En 355, Basile revient de ses études à Athènes et arrive à Césarée, en Cappadoce. Un an plus tard, Grégoire de Nazianze revient à son tour d'Athènes et rejoint le domaine où vivent ses parents, en Cappadoce également. Les deux amis entrent alors dans la vie ascétique solitaire, ce qui ne va pas sans malaise pour Basile qui se compare à un navigateur atteint par le mal de mer : « Tel est un peu notre cas : transportant avec nous nos passions intimes, nous éprouvons en tout lieu les mêmes troubles, au point de n'avoir pas tiré profit de cette solitude », écrit-il à Grégoire, avec lequel il espérait partager ce retrait du monde. Ils se rendront seulement visite, non sans alterner ensuite les critiques sur le lieu de vie de l'autre : « Vais-je admirer ta tanière du Pont […], ce "trou à rat" décoré des noms pompeux de "centre de méditation", de "monastère" et d'"école" ? », répond Grégoire à Basile dont la lettre mordante, à en juger par la réponse du destinataire, est malheureusement perdue.
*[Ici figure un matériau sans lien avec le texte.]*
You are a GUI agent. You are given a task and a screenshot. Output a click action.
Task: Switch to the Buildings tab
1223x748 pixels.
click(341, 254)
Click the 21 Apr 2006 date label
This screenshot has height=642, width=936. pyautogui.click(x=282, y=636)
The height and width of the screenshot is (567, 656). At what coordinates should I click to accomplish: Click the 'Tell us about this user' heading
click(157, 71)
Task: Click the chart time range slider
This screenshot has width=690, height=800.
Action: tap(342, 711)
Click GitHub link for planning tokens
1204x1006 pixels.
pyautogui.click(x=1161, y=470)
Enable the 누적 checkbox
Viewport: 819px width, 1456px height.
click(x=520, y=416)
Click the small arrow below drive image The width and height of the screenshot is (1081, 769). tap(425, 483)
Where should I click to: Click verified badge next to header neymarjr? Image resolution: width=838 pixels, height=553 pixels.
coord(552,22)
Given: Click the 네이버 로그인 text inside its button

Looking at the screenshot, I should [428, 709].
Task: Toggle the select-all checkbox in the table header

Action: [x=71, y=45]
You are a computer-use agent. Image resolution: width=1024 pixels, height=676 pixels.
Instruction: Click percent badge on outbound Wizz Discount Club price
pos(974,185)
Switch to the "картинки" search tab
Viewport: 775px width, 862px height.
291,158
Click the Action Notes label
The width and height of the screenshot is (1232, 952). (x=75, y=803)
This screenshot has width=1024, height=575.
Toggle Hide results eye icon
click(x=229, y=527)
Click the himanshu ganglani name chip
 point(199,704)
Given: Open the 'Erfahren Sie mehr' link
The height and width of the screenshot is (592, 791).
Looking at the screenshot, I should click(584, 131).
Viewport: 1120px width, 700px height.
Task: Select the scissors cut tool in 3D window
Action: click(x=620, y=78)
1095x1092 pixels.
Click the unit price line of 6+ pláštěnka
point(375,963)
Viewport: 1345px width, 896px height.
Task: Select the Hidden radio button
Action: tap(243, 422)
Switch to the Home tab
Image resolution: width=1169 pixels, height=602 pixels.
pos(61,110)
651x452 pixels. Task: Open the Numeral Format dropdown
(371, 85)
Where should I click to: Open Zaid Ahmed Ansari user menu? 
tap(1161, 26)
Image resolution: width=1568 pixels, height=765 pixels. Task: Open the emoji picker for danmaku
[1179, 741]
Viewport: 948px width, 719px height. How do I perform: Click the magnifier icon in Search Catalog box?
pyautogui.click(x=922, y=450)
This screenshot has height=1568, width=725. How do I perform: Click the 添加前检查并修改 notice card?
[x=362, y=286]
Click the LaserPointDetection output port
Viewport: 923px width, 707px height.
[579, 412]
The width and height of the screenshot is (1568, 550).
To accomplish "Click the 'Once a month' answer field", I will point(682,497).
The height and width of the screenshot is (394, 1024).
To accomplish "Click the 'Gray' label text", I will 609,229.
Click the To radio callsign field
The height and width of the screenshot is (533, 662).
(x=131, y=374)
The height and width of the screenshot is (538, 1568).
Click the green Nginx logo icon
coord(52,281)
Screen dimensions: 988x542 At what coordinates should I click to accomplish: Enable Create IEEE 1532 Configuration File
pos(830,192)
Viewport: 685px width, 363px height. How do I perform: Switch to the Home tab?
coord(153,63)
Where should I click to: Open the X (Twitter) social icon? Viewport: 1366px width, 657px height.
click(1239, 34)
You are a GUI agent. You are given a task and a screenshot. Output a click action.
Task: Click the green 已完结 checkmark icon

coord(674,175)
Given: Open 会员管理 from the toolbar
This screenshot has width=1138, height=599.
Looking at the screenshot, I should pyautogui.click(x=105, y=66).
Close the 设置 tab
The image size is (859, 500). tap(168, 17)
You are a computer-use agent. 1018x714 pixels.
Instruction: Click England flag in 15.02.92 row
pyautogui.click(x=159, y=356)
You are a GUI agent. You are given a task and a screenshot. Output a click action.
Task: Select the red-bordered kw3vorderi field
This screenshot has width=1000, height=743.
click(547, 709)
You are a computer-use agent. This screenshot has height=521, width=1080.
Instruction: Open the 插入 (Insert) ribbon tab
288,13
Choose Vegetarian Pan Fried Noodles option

Des années plus tard, Basile écrira dans le Grand recueil ascétique : « Un stade pour la lutte, un chemin tracé pour progresser, un continuel entraînement et une méditation des commandements du Seigneur, voilà la vie ensemble avec des frères. Son but, c'est la gloire de Dieu. » Il signifie ainsi son choix définitif de la vie commune. Grâces soient rendues au père cistercien Étienne Baudry, à sœur Marie Ricard, bénédictine, et au père Jean-Marie Baguenard, de la Communauté de l'Emmanuel, qui nous permettent aujourd'hui de suivre l'élaboration progressive de la pensée et de la pratique cénobitiques de Basile entre 358 et 375, en nous offrant la première traduction française du Petit recueil ascétique. Cette traduction – mise en perspective avec, en amont, trois lettres et les vingt-deux premières règles morales et, en aval, le grand recueil et des textes sur la prière – est accompagnée d'une solide étude documentée, de repères chronologiques et géographiques, d'un index scripturaire, de tables de concordance entre petit et grand recueils et d'un précieux glossaire des termes grecs utilisés par Basile accessibles à partir des termes français. Connu sous le nom de Règle de Basile recommandée par saint Benoît, il est constitué de questions, réparties ici en quatre « vagues », posées par les frères ou les responsables de communautés, au fur et à mesure de leur propre expérimentation de la vie en fraternité, dont la présence progressive des sœurs. Les réponses de Basile s'enracinent dans la parole de Dieu, sobrement mais fermement distillée, sans craindre d'aborder les passages pouvant sembler contradictoires, et manifestent un sens aigu du discernement spirituel, faisant « jouer » ensemble, de manière symphonique, la communion ecclésiale et la responsabilité personnelle. Qu'il s'agisse des principes et des pratiques de la vie commune, de la structure de l'Office divin ou de questions sur Satan et le mal (on reconnaît, en arrière-fond, les querelles avec les arianisants et les messaliens), Basile témoigne d'un optimisme spirituel à toute épreuve : « L'ingratitude humaine ne peut ni détourner ni écarter de nous [la] miséricorde divine, et que même un indigne reçoive un charisme ou un don de Dieu, ce n'est pas du tout insolite. »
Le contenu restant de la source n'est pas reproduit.